Partnership Teacher Leadership

Building Pathways: The School District of University City Embraces Distributed Leadership

The School District of University City has taken a big leap in developing the next generation of transformational school leaders. Last summer, it named Jessica Hawkins and Deitra Colquitt co-principals of Pershing Elementary School. Both served as Teacher Instructional Leaders prior to their advancement. They credit the Transformational Leadership Initiative, a multi-year effort designed to transform and improve schools, and managed by the Institute for School Partnership (ISP) at Washington University in St. Louis, with honing their leadership skills.

“TLI helped us think differently about leadership and exposed us to the spectrum of leadership. That leadership isn’t necessarily one person carrying the load the way the principalship was before,” Hawkins said. “It’s a collaborative and shared process. Having opportunities to think differently opened the window for our creativity. 

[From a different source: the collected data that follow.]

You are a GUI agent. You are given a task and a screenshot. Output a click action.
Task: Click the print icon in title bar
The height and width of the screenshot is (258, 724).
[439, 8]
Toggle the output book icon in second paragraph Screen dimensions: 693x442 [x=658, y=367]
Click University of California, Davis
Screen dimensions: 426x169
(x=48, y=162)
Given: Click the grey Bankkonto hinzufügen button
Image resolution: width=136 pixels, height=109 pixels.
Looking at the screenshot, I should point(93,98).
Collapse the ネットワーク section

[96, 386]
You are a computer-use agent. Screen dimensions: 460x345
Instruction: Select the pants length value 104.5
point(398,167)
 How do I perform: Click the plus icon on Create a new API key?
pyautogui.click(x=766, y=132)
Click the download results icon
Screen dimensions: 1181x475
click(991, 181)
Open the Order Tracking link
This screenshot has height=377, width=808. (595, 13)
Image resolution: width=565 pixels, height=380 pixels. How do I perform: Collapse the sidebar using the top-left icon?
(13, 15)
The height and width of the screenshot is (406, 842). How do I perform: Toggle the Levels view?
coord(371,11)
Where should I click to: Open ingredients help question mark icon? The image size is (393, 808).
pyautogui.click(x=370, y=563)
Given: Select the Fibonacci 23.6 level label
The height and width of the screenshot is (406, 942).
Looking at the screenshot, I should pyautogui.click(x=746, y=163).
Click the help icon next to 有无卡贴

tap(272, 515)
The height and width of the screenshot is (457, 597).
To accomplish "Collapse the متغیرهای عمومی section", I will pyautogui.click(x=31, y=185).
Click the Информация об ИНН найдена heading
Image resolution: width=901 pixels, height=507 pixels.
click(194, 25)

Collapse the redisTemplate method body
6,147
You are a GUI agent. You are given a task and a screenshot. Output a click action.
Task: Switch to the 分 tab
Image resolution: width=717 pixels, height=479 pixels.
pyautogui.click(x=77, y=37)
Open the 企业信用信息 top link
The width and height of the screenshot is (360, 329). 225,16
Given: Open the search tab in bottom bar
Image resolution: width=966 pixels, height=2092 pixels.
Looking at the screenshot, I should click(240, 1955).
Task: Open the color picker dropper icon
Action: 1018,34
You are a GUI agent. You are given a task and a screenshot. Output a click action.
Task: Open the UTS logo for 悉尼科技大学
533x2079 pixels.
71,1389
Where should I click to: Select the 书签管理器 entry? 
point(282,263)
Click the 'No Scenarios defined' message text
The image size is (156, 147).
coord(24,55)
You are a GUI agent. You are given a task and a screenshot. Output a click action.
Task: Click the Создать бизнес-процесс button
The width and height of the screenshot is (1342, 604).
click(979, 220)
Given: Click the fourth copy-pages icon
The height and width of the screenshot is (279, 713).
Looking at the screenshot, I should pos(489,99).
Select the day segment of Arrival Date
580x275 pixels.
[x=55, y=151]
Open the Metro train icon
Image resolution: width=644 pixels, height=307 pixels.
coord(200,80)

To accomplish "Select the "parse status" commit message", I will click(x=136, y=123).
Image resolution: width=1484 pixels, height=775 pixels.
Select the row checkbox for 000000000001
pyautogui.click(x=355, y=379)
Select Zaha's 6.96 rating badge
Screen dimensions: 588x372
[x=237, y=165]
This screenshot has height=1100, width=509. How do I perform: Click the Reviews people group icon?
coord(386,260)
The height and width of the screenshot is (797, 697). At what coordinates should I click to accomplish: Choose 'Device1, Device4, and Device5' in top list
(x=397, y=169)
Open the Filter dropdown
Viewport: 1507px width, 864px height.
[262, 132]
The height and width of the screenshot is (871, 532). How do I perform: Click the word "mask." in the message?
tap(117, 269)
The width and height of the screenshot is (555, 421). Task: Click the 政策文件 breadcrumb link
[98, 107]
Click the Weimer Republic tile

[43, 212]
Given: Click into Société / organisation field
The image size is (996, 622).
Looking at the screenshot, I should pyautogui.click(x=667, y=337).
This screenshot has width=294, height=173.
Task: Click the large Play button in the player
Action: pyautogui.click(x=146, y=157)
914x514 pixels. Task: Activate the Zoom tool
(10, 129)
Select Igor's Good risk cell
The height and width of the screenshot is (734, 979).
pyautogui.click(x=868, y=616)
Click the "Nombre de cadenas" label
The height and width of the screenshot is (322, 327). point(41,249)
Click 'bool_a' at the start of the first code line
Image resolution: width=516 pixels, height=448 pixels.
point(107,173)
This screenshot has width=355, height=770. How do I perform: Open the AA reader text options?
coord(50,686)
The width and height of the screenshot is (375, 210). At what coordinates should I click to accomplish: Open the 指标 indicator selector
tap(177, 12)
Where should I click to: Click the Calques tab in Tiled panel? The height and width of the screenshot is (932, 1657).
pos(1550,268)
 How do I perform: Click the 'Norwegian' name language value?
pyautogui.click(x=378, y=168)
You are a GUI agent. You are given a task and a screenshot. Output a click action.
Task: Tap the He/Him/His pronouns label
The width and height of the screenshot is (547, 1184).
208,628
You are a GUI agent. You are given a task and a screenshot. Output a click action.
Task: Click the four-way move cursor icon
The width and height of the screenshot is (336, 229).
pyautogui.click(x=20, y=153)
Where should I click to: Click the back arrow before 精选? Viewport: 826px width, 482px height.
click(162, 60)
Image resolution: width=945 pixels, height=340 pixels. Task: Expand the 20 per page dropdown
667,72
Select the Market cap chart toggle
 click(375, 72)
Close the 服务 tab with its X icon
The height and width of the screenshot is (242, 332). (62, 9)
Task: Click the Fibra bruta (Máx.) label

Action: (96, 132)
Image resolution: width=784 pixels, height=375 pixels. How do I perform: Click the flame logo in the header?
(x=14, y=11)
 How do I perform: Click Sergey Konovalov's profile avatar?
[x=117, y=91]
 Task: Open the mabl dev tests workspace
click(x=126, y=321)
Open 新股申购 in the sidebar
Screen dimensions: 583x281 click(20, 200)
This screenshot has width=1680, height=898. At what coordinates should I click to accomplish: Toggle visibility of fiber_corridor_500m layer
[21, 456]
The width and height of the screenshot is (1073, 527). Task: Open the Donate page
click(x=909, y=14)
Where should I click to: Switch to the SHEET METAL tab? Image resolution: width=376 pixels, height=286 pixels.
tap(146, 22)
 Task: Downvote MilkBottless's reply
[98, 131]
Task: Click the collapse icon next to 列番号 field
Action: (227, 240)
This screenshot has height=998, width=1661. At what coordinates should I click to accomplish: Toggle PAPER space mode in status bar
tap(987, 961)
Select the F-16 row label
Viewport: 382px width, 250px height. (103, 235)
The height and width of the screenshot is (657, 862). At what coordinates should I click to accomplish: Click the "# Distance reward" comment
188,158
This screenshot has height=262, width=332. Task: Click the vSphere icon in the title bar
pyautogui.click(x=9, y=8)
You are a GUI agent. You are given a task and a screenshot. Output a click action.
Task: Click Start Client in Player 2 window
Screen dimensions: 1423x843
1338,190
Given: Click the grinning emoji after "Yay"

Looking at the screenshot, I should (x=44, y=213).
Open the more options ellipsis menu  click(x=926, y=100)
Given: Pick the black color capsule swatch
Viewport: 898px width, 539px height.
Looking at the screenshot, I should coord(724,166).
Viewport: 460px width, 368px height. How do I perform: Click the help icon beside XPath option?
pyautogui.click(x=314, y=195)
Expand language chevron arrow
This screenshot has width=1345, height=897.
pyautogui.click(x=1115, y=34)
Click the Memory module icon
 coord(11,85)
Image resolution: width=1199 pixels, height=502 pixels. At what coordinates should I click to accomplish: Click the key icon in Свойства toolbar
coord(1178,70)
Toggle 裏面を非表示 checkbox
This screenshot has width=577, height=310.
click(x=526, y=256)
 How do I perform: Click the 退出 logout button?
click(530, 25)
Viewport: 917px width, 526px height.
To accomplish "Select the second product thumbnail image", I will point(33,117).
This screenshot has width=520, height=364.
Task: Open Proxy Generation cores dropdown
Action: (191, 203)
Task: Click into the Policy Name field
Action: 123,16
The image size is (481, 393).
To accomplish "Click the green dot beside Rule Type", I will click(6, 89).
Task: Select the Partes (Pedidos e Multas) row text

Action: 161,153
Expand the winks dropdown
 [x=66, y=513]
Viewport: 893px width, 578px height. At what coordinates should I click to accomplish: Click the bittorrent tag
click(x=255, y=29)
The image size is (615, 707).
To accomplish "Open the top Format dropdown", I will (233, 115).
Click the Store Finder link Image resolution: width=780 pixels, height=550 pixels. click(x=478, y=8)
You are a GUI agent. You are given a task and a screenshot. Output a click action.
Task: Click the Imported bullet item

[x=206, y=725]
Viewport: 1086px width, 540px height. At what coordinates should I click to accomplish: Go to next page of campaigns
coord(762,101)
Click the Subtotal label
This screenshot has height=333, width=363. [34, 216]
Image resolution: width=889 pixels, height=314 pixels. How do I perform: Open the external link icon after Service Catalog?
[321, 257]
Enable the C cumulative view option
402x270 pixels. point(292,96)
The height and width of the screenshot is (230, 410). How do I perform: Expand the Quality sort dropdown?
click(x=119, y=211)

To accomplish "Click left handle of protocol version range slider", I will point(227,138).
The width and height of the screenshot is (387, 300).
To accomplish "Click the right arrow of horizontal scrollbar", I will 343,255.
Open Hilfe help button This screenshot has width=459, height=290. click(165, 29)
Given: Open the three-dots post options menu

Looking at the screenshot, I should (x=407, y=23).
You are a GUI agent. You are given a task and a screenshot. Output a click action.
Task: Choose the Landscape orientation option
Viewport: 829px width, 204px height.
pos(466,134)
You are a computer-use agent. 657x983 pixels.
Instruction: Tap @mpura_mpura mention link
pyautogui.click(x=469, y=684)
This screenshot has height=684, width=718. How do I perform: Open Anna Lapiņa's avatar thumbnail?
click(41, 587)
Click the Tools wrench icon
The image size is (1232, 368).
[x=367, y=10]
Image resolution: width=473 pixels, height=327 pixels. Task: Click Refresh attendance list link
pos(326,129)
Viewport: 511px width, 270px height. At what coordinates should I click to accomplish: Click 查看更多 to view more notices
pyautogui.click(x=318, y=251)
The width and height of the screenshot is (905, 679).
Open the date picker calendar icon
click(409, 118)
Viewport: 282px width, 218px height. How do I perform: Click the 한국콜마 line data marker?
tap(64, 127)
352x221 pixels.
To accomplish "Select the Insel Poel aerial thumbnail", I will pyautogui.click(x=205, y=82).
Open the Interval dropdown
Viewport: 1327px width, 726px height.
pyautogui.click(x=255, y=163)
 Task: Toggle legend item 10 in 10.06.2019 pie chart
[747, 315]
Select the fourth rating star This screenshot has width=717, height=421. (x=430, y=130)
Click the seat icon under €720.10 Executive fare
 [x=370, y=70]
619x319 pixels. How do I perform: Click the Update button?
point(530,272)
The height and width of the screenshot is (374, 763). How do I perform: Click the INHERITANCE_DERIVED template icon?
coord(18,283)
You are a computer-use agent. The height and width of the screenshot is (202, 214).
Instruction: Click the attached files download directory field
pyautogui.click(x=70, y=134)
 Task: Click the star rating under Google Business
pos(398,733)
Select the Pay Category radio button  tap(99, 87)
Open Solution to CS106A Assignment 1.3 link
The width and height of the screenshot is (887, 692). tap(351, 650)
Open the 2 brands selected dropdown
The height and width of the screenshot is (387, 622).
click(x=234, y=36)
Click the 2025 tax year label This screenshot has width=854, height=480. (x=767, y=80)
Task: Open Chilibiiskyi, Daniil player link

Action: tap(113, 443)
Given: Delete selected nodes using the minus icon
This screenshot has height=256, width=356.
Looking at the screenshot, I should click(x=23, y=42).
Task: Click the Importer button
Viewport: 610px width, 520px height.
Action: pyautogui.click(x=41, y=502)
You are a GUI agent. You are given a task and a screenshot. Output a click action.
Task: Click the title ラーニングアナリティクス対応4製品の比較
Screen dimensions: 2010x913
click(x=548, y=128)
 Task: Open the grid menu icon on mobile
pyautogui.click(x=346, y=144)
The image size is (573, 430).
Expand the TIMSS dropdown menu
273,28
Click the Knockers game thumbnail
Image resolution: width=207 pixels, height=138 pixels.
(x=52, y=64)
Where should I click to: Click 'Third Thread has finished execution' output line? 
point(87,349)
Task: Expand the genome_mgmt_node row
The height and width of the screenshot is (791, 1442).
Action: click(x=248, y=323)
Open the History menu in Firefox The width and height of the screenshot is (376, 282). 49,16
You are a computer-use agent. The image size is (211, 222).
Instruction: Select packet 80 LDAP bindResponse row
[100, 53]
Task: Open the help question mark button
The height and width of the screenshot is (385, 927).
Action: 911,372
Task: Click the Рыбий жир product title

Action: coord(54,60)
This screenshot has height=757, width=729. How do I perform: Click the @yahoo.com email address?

Principals don’t have to be the superheroes anymore,” added Colquitt. “They can lean into others’ expertise.”

Both are grateful to University City Superintendent Sharonica Hardin-Bartley for embracing the vision of distributed leadership and seizing the opportunity to reimagine the principalship position with both of them.

ISP executive director Victoria L. May said real transformation involves challenging the status quo in order to drive organizational change. 

“The School District of University City has embraced distributed leadership and brought people together to collectively make a difference. The result has been creating stronger schools,” May said.

An integral strategy used by Colquitt and Hawkins to lead Pershing through the changes imposed by the COVID-19 pandemic, was keeping equity, and new and diverse voices at the center of their forward planning processes.

Hawkins said that “buy-in” from the school community has been essential to transforming school culture, systems and processes. All the stakeholders had to take ownership and feel as if their contributions were leading the change together.

“We want Pershing to be a community hub where all voices are important and valued. The driver for that was to focus on equity. We’ve looked at systems and structures, and we’ve expanded our building leadership team to have more voices. We’ve included all staff members, not just teachers, in our committee work,” Hawkins said.